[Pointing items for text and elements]
★ ★ ★ ★ ★ ★ ★
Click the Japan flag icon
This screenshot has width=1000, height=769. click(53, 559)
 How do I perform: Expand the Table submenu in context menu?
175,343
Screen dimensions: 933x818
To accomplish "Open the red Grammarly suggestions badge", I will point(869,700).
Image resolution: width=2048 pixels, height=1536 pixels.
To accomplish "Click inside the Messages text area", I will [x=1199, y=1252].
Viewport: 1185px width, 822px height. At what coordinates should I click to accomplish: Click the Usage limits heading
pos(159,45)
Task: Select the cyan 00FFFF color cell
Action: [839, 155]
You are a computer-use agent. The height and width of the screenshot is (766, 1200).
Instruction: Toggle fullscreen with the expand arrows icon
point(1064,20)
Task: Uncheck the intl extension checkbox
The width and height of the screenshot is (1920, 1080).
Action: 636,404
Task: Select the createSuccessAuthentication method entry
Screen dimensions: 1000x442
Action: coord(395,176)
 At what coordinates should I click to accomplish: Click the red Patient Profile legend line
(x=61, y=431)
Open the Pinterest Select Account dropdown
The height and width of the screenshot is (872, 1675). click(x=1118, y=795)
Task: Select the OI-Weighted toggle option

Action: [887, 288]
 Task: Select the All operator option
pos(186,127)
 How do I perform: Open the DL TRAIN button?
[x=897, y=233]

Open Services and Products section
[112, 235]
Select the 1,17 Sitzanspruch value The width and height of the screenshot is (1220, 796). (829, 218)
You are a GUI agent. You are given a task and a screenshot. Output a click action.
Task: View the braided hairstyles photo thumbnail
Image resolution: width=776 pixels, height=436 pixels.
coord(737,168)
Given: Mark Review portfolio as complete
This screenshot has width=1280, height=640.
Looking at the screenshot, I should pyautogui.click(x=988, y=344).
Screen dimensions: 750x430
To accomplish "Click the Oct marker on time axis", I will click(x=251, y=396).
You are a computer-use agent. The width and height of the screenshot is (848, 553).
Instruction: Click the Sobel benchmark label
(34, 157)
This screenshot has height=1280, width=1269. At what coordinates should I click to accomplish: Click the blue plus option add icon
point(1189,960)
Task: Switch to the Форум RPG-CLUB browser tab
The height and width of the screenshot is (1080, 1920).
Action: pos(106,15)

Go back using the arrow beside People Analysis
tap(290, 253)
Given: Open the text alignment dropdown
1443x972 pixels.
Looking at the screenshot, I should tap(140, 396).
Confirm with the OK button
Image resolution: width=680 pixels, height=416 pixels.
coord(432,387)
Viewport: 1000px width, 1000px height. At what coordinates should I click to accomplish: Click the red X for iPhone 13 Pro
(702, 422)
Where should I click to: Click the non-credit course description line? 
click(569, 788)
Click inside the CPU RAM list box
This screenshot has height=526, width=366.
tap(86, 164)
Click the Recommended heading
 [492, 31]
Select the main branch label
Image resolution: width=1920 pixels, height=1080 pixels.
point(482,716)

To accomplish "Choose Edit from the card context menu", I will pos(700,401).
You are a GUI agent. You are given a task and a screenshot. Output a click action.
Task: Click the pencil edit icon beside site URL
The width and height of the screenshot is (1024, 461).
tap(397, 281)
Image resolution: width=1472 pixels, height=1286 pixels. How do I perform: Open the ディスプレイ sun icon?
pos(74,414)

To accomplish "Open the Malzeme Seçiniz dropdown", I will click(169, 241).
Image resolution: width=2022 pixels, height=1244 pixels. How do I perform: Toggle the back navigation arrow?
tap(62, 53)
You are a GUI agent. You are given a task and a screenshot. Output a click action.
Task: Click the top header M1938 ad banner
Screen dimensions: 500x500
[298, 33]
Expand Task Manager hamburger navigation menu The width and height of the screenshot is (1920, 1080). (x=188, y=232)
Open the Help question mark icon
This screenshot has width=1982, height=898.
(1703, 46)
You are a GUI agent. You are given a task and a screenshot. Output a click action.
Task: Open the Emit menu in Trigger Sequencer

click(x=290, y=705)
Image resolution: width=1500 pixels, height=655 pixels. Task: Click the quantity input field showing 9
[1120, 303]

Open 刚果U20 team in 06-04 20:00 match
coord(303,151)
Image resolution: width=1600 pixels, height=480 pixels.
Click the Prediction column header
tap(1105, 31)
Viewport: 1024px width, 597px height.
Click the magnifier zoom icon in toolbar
★ ★ ★ ★ ★ ★ ★
◆ **What you will do**
Pull out every item above and reproduce all of its lines word for word, with nothing changed.

◆ **Solution for this exercise**
Click the Japan flag icon
This screenshot has width=1000, height=769. click(53, 559)
 How do I perform: Expand the Table submenu in context menu?
175,343
Screen dimensions: 933x818
To accomplish "Open the red Grammarly suggestions badge", I will point(869,700).
Image resolution: width=2048 pixels, height=1536 pixels.
To accomplish "Click inside the Messages text area", I will [x=1199, y=1252].
Viewport: 1185px width, 822px height. At what coordinates should I click to accomplish: Click the Usage limits heading
pos(159,45)
Task: Select the cyan 00FFFF color cell
Action: [839, 155]
You are a computer-use agent. The height and width of the screenshot is (766, 1200).
Instruction: Toggle fullscreen with the expand arrows icon
point(1064,20)
Task: Uncheck the intl extension checkbox
The width and height of the screenshot is (1920, 1080).
Action: 636,404
Task: Select the createSuccessAuthentication method entry
Screen dimensions: 1000x442
Action: coord(395,176)
 At what coordinates should I click to accomplish: Click the red Patient Profile legend line
(x=61, y=431)
Open the Pinterest Select Account dropdown
The height and width of the screenshot is (872, 1675). click(x=1118, y=795)
Task: Select the OI-Weighted toggle option

Action: [887, 288]
 Task: Select the All operator option
pos(186,127)
 How do I perform: Open the DL TRAIN button?
[x=897, y=233]

Open Services and Products section
[112, 235]
Select the 1,17 Sitzanspruch value The width and height of the screenshot is (1220, 796). (829, 218)
You are a GUI agent. You are given a task and a screenshot. Output a click action.
Task: View the braided hairstyles photo thumbnail
Image resolution: width=776 pixels, height=436 pixels.
coord(737,168)
Given: Mark Review portfolio as complete
This screenshot has width=1280, height=640.
Looking at the screenshot, I should pyautogui.click(x=988, y=344).
Screen dimensions: 750x430
To accomplish "Click the Oct marker on time axis", I will click(x=251, y=396).
You are a computer-use agent. The width and height of the screenshot is (848, 553).
Instruction: Click the Sobel benchmark label
(34, 157)
This screenshot has height=1280, width=1269. At what coordinates should I click to accomplish: Click the blue plus option add icon
point(1189,960)
Task: Switch to the Форум RPG-CLUB browser tab
The height and width of the screenshot is (1080, 1920).
Action: pos(106,15)

Go back using the arrow beside People Analysis
tap(290, 253)
Given: Open the text alignment dropdown
1443x972 pixels.
Looking at the screenshot, I should tap(140, 396).
Confirm with the OK button
Image resolution: width=680 pixels, height=416 pixels.
coord(432,387)
Viewport: 1000px width, 1000px height. At what coordinates should I click to accomplish: Click the red X for iPhone 13 Pro
(702, 422)
Where should I click to: Click the non-credit course description line? 
click(569, 788)
Click inside the CPU RAM list box
This screenshot has height=526, width=366.
tap(86, 164)
Click the Recommended heading
 [492, 31]
Select the main branch label
Image resolution: width=1920 pixels, height=1080 pixels.
point(482,716)

To accomplish "Choose Edit from the card context menu", I will pos(700,401).
You are a GUI agent. You are given a task and a screenshot. Output a click action.
Task: Click the pencil edit icon beside site URL
The width and height of the screenshot is (1024, 461).
tap(397, 281)
Image resolution: width=1472 pixels, height=1286 pixels. How do I perform: Open the ディスプレイ sun icon?
pos(74,414)

To accomplish "Open the Malzeme Seçiniz dropdown", I will click(169, 241).
Image resolution: width=2022 pixels, height=1244 pixels. How do I perform: Toggle the back navigation arrow?
tap(62, 53)
You are a GUI agent. You are given a task and a screenshot. Output a click action.
Task: Click the top header M1938 ad banner
Screen dimensions: 500x500
[298, 33]
Expand Task Manager hamburger navigation menu The width and height of the screenshot is (1920, 1080). (x=188, y=232)
Open the Help question mark icon
This screenshot has width=1982, height=898.
(1703, 46)
You are a GUI agent. You are given a task and a screenshot. Output a click action.
Task: Open the Emit menu in Trigger Sequencer

click(x=290, y=705)
Image resolution: width=1500 pixels, height=655 pixels. Task: Click the quantity input field showing 9
[1120, 303]

Open 刚果U20 team in 06-04 20:00 match
coord(303,151)
Image resolution: width=1600 pixels, height=480 pixels.
Click the Prediction column header
tap(1105, 31)
Viewport: 1024px width, 597px height.
Click the magnifier zoom icon in toolbar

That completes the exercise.